→ **Problem to work on**
Using the records below, reproduce exactly the lines from the one containing "Click the yellow triangle logo avatar" through the end, and nothing more; skip the images.

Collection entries
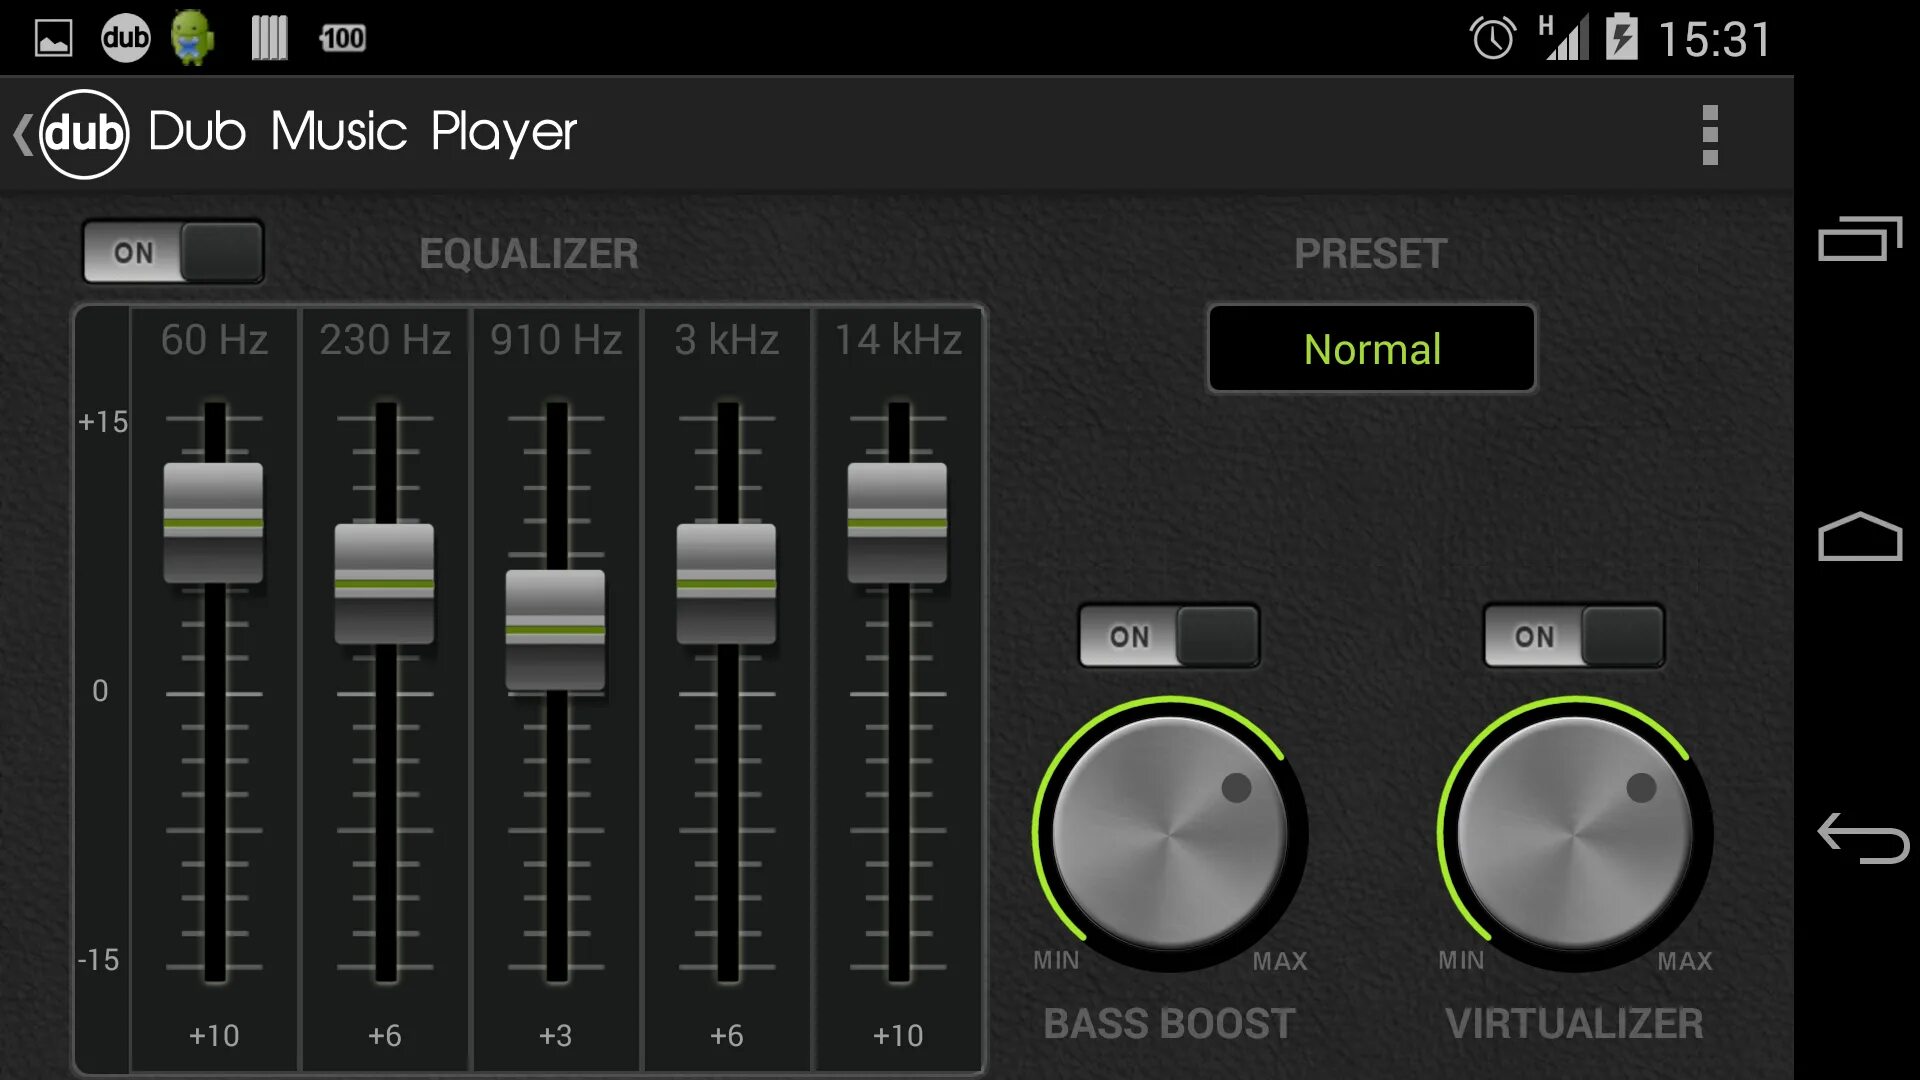Screen dimensions: 1920x1080
Task: Open the home navigation button
Action: pos(1861,537)
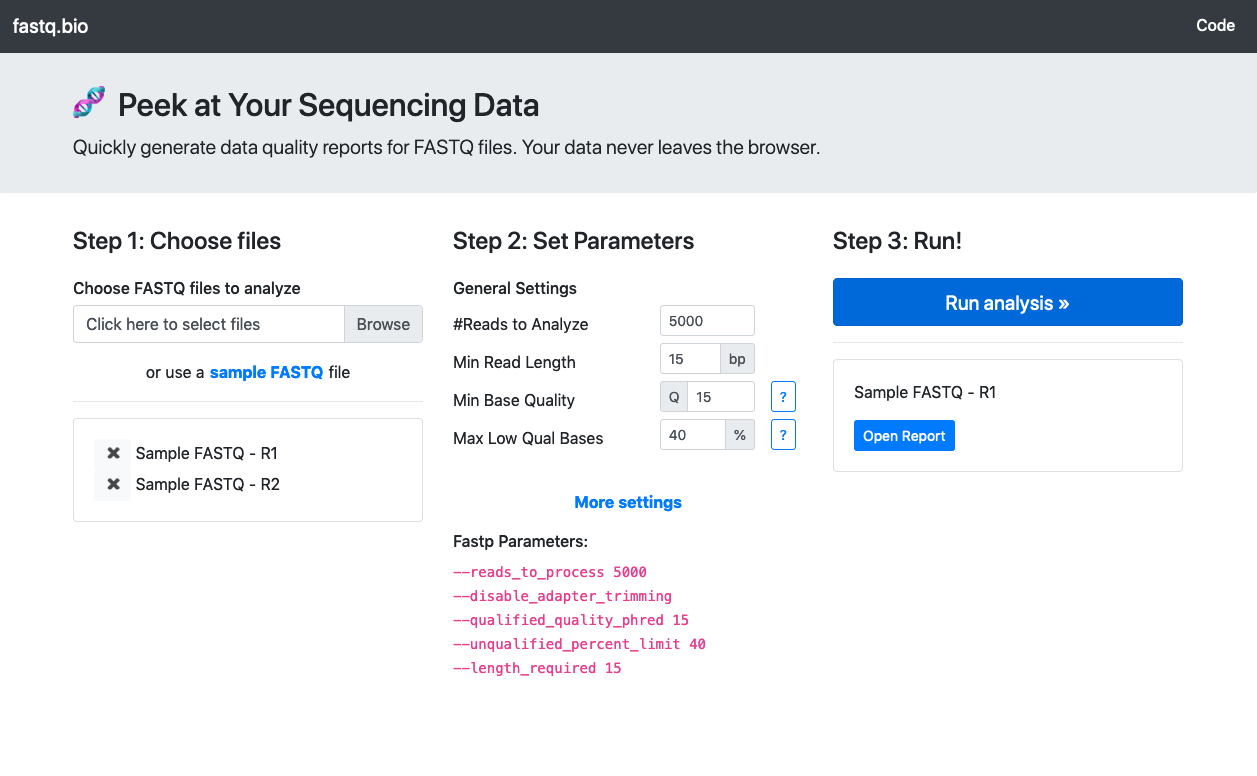Use the sample FASTQ link

pos(266,372)
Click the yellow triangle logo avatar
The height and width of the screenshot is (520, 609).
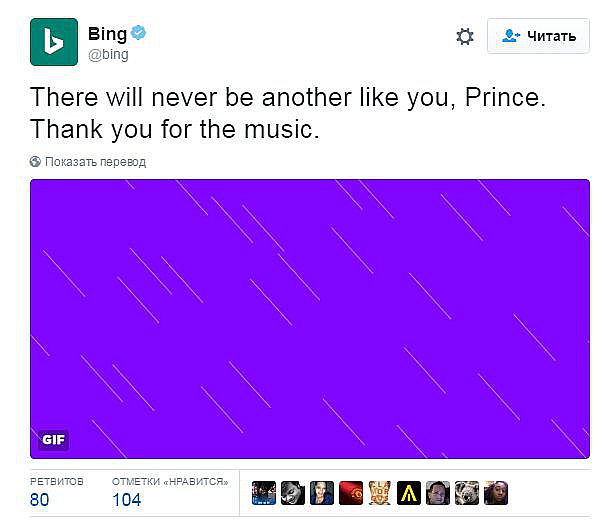tap(409, 492)
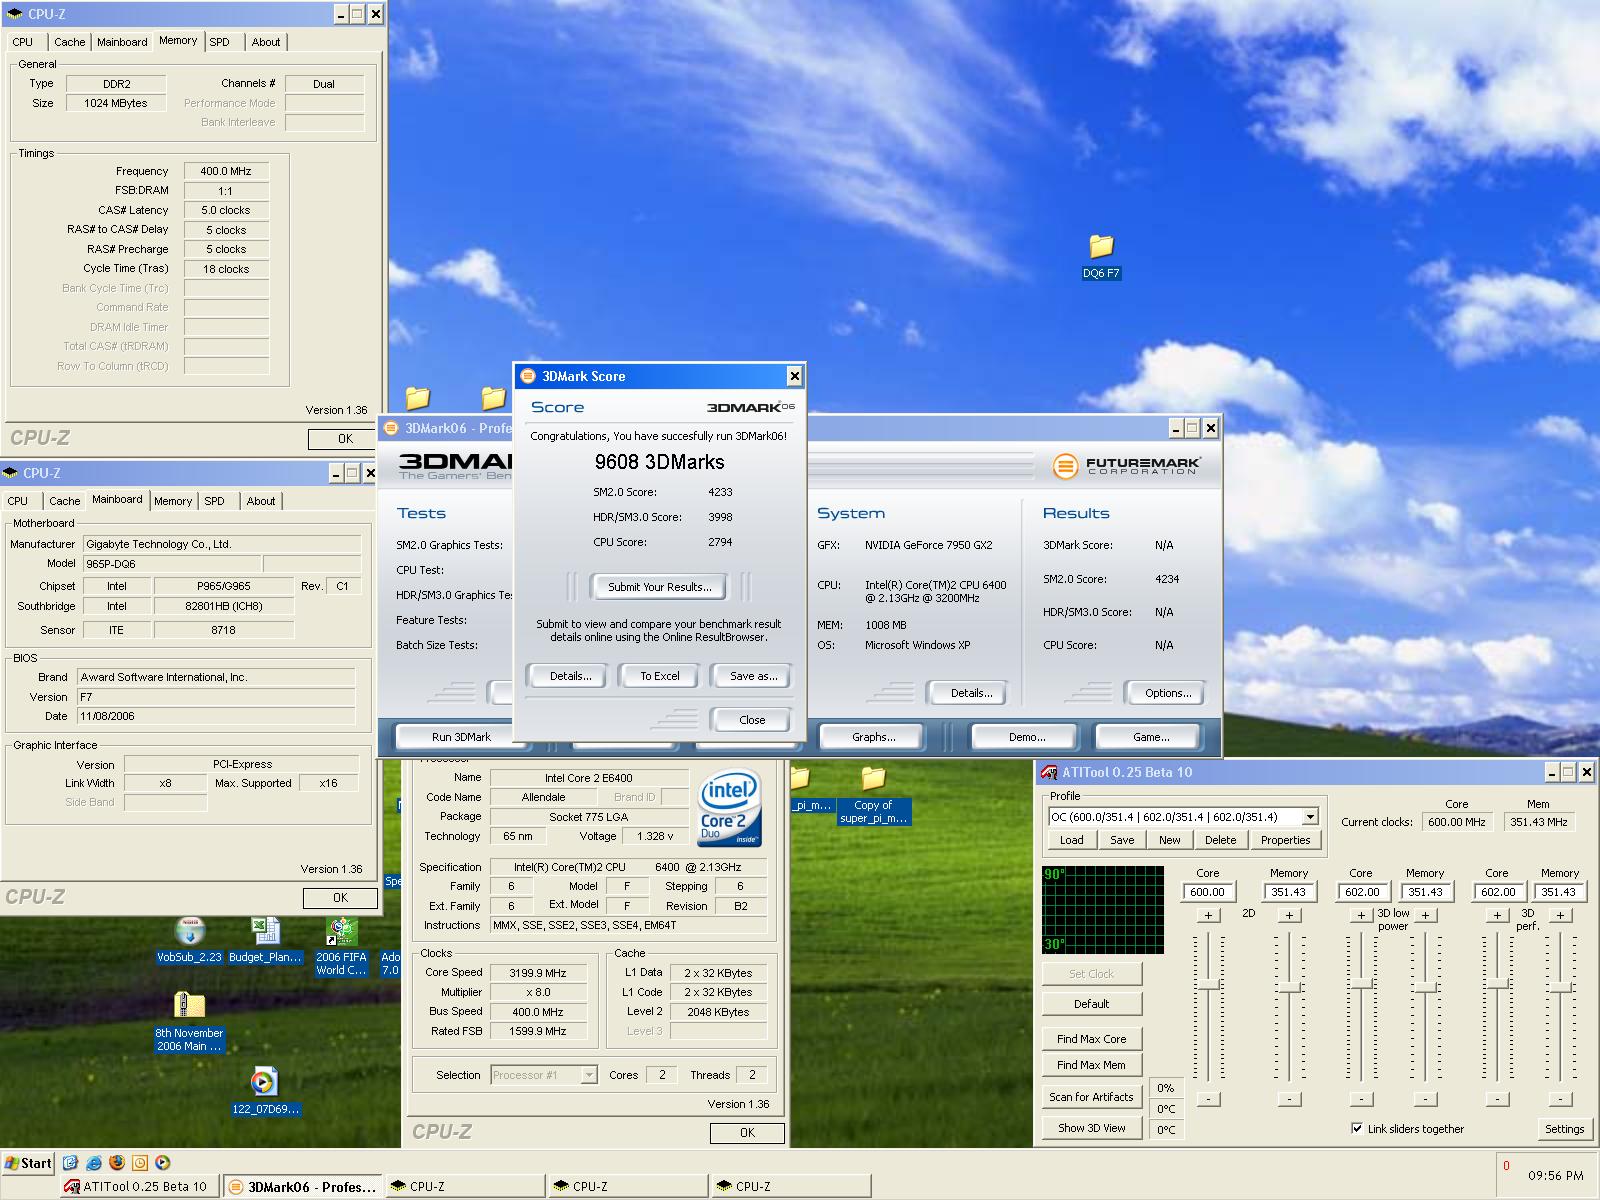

→ **Response to the task**
Click the yellow triangle logo avatar
The height and width of the screenshot is (520, 609).
tap(409, 492)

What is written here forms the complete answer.